**Requirement:** Your task is to give the entries back exactly, leaving nothing out.

-- Material to process follows --

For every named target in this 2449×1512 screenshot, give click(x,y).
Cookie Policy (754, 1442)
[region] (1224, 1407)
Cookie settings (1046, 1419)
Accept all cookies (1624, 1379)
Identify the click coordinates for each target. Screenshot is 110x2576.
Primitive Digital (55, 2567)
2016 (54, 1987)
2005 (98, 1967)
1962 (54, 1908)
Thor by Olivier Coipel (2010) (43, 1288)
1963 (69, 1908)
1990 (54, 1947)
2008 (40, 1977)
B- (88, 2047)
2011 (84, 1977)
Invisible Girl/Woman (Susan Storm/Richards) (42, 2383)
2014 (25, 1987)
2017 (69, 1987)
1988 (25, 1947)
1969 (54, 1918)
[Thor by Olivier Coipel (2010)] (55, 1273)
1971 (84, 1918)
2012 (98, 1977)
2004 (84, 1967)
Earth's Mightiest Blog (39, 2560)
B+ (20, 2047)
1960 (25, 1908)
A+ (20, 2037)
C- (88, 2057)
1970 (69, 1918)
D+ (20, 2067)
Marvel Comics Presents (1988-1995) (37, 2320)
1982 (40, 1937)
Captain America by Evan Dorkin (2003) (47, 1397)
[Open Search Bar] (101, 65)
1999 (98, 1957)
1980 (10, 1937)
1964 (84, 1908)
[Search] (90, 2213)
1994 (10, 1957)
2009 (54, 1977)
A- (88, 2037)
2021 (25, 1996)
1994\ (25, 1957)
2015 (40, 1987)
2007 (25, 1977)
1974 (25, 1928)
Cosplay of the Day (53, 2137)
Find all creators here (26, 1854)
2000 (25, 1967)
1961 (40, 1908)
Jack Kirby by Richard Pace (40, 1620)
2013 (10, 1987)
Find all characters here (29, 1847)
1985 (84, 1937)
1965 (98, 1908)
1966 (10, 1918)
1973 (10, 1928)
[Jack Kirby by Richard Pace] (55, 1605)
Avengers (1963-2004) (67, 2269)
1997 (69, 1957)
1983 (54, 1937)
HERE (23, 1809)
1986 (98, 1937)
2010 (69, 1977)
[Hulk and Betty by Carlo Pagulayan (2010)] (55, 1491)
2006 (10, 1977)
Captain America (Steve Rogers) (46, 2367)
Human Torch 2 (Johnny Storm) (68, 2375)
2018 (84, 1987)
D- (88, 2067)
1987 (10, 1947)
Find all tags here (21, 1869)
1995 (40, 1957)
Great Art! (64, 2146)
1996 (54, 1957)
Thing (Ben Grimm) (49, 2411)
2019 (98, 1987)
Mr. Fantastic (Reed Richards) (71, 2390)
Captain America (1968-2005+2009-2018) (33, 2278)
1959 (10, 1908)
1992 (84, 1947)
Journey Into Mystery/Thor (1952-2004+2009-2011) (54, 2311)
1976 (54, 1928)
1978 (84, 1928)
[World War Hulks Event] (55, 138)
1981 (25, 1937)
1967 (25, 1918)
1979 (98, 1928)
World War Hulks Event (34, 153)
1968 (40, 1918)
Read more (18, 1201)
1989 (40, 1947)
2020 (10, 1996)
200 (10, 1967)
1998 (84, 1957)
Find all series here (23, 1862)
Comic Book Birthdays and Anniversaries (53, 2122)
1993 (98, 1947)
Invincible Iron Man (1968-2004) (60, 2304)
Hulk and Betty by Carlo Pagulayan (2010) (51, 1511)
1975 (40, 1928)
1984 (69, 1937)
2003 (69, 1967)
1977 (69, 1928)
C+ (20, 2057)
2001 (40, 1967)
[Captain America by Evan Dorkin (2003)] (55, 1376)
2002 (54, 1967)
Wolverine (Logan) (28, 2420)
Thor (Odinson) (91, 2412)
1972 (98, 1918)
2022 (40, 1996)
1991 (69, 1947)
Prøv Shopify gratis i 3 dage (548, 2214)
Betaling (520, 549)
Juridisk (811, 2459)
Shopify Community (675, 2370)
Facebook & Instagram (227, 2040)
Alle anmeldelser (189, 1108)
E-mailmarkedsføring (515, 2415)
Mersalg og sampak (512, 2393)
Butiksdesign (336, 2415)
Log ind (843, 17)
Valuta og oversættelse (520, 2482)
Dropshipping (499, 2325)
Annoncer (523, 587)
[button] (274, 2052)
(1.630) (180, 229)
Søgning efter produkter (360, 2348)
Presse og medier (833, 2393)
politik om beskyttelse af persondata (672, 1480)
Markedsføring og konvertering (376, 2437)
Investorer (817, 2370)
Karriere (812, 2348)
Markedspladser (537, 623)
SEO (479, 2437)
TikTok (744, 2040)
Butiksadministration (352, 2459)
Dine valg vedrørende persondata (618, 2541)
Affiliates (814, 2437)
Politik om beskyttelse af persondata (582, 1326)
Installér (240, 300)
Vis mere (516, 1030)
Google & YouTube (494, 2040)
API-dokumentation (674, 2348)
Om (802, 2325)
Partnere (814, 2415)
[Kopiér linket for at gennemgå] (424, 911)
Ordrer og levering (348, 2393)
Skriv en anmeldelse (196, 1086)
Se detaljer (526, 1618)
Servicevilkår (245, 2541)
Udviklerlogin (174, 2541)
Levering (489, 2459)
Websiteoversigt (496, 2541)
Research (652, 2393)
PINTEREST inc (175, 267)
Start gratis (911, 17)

-- Material to process concluded --

**Expected output:**
For every named target in this 2449×1512 screenshot, give click(x,y).
Cookie Policy (754, 1442)
[region] (1224, 1407)
Cookie settings (1046, 1419)
Accept all cookies (1624, 1379)
Identify the click coordinates for each target. Screenshot is 110x2576.
Primitive Digital (55, 2567)
2016 (54, 1987)
2005 (98, 1967)
1962 (54, 1908)
Thor by Olivier Coipel (2010) (43, 1288)
1963 (69, 1908)
1990 (54, 1947)
2008 (40, 1977)
B- (88, 2047)
2011 (84, 1977)
Invisible Girl/Woman (Susan Storm/Richards) (42, 2383)
2014 (25, 1987)
2017 (69, 1987)
1988 (25, 1947)
1969 (54, 1918)
[Thor by Olivier Coipel (2010)] (55, 1273)
1971 (84, 1918)
2012 (98, 1977)
2004 (84, 1967)
Earth's Mightiest Blog (39, 2560)
B+ (20, 2047)
1960 (25, 1908)
A+ (20, 2037)
C- (88, 2057)
1970 (69, 1918)
D+ (20, 2067)
Marvel Comics Presents (1988-1995) (37, 2320)
1982 (40, 1937)
Captain America by Evan Dorkin (2003) (47, 1397)
[Open Search Bar] (101, 65)
1999 (98, 1957)
1980 (10, 1937)
1964 (84, 1908)
[Search] (90, 2213)
1994 (10, 1957)
2009 (54, 1977)
A- (88, 2037)
2021 (25, 1996)
1994\ (25, 1957)
2015 (40, 1987)
2007 (25, 1977)
1974 (25, 1928)
Cosplay of the Day (53, 2137)
Find all creators here (26, 1854)
2000 (25, 1967)
1961 (40, 1908)
Jack Kirby by Richard Pace (40, 1620)
2013 (10, 1987)
Find all characters here (29, 1847)
1985 (84, 1937)
1965 (98, 1908)
1966 (10, 1918)
1973 (10, 1928)
[Jack Kirby by Richard Pace] (55, 1605)
Avengers (1963-2004) (67, 2269)
1997 (69, 1957)
1983 (54, 1937)
HERE (23, 1809)
1986 (98, 1937)
2010 (69, 1977)
[Hulk and Betty by Carlo Pagulayan (2010)] (55, 1491)
2006 (10, 1977)
Captain America (Steve Rogers) (46, 2367)
Human Torch 2 (Johnny Storm) (68, 2375)
2018 (84, 1987)
D- (88, 2067)
1987 (10, 1947)
Find all tags here (21, 1869)
1995 (40, 1957)
Great Art! (64, 2146)
1996 (54, 1957)
Thing (Ben Grimm) (49, 2411)
2019 (98, 1987)
Mr. Fantastic (Reed Richards) (71, 2390)
Captain America (1968-2005+2009-2018) (33, 2278)
1959 (10, 1908)
1992 (84, 1947)
Journey Into Mystery/Thor (1952-2004+2009-2011) (54, 2311)
1976 (54, 1928)
1978 (84, 1928)
[World War Hulks Event] (55, 138)
1981 (25, 1937)
1967 (25, 1918)
1979 (98, 1928)
World War Hulks Event (34, 153)
1968 (40, 1918)
Read more (18, 1201)
1989 (40, 1947)
2020 (10, 1996)
200 (10, 1967)
1998 (84, 1957)
Find all series here (23, 1862)
Comic Book Birthdays and Anniversaries (53, 2122)
1993 (98, 1947)
Invincible Iron Man (1968-2004) (60, 2304)
Hulk and Betty by Carlo Pagulayan (2010) (51, 1511)
1975 (40, 1928)
1984 (69, 1937)
2003 (69, 1967)
1977 (69, 1928)
C+ (20, 2057)
2001 (40, 1967)
[Captain America by Evan Dorkin (2003)] (55, 1376)
2002 (54, 1967)
Wolverine (Logan) (28, 2420)
Thor (Odinson) (91, 2412)
1972 (98, 1918)
2022 (40, 1996)
1991 (69, 1947)
Prøv Shopify gratis i 3 dage (548, 2214)
Betaling (520, 549)
Juridisk (811, 2459)
Shopify Community (675, 2370)
Facebook & Instagram (227, 2040)
Alle anmeldelser (189, 1108)
E-mailmarkedsføring (515, 2415)
Mersalg og sampak (512, 2393)
Butiksdesign (336, 2415)
Log ind (843, 17)
Valuta og oversættelse (520, 2482)
Dropshipping (499, 2325)
Annoncer (523, 587)
[button] (274, 2052)
(1.630) (180, 229)
Søgning efter produkter (360, 2348)
Presse og medier (833, 2393)
politik om beskyttelse af persondata (672, 1480)
Markedsføring og konvertering (376, 2437)
Investorer (817, 2370)
Karriere (812, 2348)
Markedspladser (537, 623)
SEO (479, 2437)
TikTok (744, 2040)
Butiksadministration (352, 2459)
Dine valg vedrørende persondata (618, 2541)
Affiliates (814, 2437)
Politik om beskyttelse af persondata (582, 1326)
Installér (240, 300)
Vis mere (516, 1030)
Google & YouTube (494, 2040)
API-dokumentation (674, 2348)
Om (802, 2325)
Partnere (814, 2415)
[Kopiér linket for at gennemgå] (424, 911)
Ordrer og levering (348, 2393)
Skriv en anmeldelse (196, 1086)
Se detaljer (526, 1618)
Servicevilkår (245, 2541)
Udviklerlogin (174, 2541)
Levering (489, 2459)
Websiteoversigt (496, 2541)
Research (652, 2393)
PINTEREST inc (175, 267)
Start gratis (911, 17)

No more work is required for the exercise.